Element and text position records ▸
__________
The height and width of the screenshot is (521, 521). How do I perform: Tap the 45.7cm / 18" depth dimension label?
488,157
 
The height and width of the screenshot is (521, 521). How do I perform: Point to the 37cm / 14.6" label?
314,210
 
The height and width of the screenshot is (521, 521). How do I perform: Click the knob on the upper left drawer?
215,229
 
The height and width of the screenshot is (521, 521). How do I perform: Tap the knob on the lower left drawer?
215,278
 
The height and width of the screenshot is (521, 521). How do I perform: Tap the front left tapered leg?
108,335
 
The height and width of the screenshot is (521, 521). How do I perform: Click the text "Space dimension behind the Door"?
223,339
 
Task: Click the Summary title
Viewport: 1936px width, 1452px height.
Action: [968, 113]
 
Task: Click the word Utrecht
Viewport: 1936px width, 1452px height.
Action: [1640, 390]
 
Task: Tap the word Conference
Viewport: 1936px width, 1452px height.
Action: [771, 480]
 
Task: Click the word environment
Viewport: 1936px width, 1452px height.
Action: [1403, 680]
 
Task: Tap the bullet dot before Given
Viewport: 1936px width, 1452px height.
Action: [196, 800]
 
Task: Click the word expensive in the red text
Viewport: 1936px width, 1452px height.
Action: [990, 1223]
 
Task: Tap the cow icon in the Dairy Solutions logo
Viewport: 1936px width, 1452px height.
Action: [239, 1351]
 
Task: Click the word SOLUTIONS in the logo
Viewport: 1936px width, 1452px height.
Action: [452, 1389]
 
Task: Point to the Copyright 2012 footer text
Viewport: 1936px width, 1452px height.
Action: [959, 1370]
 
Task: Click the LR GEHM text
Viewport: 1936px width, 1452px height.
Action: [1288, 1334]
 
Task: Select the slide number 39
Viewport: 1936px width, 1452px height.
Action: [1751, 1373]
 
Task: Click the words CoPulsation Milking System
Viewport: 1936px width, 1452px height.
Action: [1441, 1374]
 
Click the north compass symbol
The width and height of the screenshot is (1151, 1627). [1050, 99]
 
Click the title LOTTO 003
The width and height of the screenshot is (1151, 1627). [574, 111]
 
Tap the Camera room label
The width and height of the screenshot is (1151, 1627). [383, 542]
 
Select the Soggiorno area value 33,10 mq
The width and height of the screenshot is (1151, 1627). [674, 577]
__________
PROBLEM DETAILS ▸
Reproduce all of the records above verbatim, line for line.

RESPONSE TO THE TASK ▸
The height and width of the screenshot is (521, 521). How do I perform: Tap the 45.7cm / 18" depth dimension label?
488,157
 
The height and width of the screenshot is (521, 521). How do I perform: Point to the 37cm / 14.6" label?
314,210
 
The height and width of the screenshot is (521, 521). How do I perform: Click the knob on the upper left drawer?
215,229
 
The height and width of the screenshot is (521, 521). How do I perform: Tap the knob on the lower left drawer?
215,278
 
The height and width of the screenshot is (521, 521). How do I perform: Tap the front left tapered leg?
108,335
 
The height and width of the screenshot is (521, 521). How do I perform: Click the text "Space dimension behind the Door"?
223,339
 
Task: Click the Summary title
Viewport: 1936px width, 1452px height.
Action: [968, 113]
 
Task: Click the word Utrecht
Viewport: 1936px width, 1452px height.
Action: [1640, 390]
 
Task: Tap the word Conference
Viewport: 1936px width, 1452px height.
Action: [771, 480]
 
Task: Click the word environment
Viewport: 1936px width, 1452px height.
Action: [1403, 680]
 
Task: Tap the bullet dot before Given
Viewport: 1936px width, 1452px height.
Action: [196, 800]
 
Task: Click the word expensive in the red text
Viewport: 1936px width, 1452px height.
Action: [990, 1223]
 
Task: Tap the cow icon in the Dairy Solutions logo
Viewport: 1936px width, 1452px height.
Action: [239, 1351]
 
Task: Click the word SOLUTIONS in the logo
Viewport: 1936px width, 1452px height.
Action: [452, 1389]
 
Task: Point to the Copyright 2012 footer text
Viewport: 1936px width, 1452px height.
Action: [959, 1370]
 
Task: Click the LR GEHM text
Viewport: 1936px width, 1452px height.
Action: [1288, 1334]
 
Task: Select the slide number 39
Viewport: 1936px width, 1452px height.
Action: [1751, 1373]
 
Task: Click the words CoPulsation Milking System
Viewport: 1936px width, 1452px height.
Action: [1441, 1374]
 
Click the north compass symbol
The width and height of the screenshot is (1151, 1627). [1050, 99]
 
Click the title LOTTO 003
The width and height of the screenshot is (1151, 1627). [574, 111]
 
Tap the Camera room label
The width and height of the screenshot is (1151, 1627). [383, 542]
 
Select the Soggiorno area value 33,10 mq
The width and height of the screenshot is (1151, 1627). [674, 577]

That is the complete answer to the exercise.